Humans Don’t Have the Last, or Only, Laugh
Anyone who has visited a zoo can attest to the human-like qualities of our close relatives. Whether you’re watching chimpanzees, bonobos, orangutans or gorillas, it’s the facial expressions and social interactions that most make them appear similar to humans. Now researchers have evidence of another behavior shared between humans and nonhuman primates: laughter.
A study released last Thursday in Current Biology suggests that the origins of human laughter can be traced back 10 to 16 million years ago, to the last common ancestor of humans and all the modern great apes.
Marina Davila Ross and her fellow researchers recorded and analyzed the acoustics of “tickle-induced vocalizations” (see video below) in infant and juvenile orangutans, gorillas, chimpanzees, bonobos and humans. The similarities support the idea that laughter is an emotional expression shared among all five species.
According to Davila Ross’ study, the laughter of our last common ancestor probably consisted of long, slow calls in a short series. Human laughter evolved distinctive features, like regular vocal cord vibrations that are more even, as a result of selection from variation present in that last common ancestor.

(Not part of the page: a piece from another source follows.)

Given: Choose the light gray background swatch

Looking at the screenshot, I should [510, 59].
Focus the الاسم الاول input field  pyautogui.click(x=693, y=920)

The study’s findings also add evidence to the theory of continuity between nonhuman primates' displays and human expressions—something that Charles Darwin posited in his 1872 book, The Expression of the Emotions in Man and Animals. Darwin’s work was popular not only for the text, but also the photographs and sketches that showed the striking similarities among humans, nonhuman primates and other animals as they expressed emotions like helplessness and anger.
Darwin focused on the involuntary signs of emotions in humans and animals in this 1872 work:
We can understand how it is, that as soon as some melancholy state passes through the brain, there occurs a just perceptible drawing down of the corners of the mouth, or a slight raising up of the inner ends of the eyebrows, or both movements combined, and immediately afterwards a slight suffusion of tears … The above actions may be considered as vestiges of the screaming fits, which are so frequent and prolonged during infancy.
While both Darwin and Davila Ross note similarities in emotional expressions, something is still missing. Davila Ross ends her paper about laughter by writing:
The question left unaddressed is of course why those particular acoustic properties emerged, and what functions they may have served as laughter became a pervasive and characteristic component of human social communication.
We know that we’ve been laughing for millions of years, but we’re still not sure why.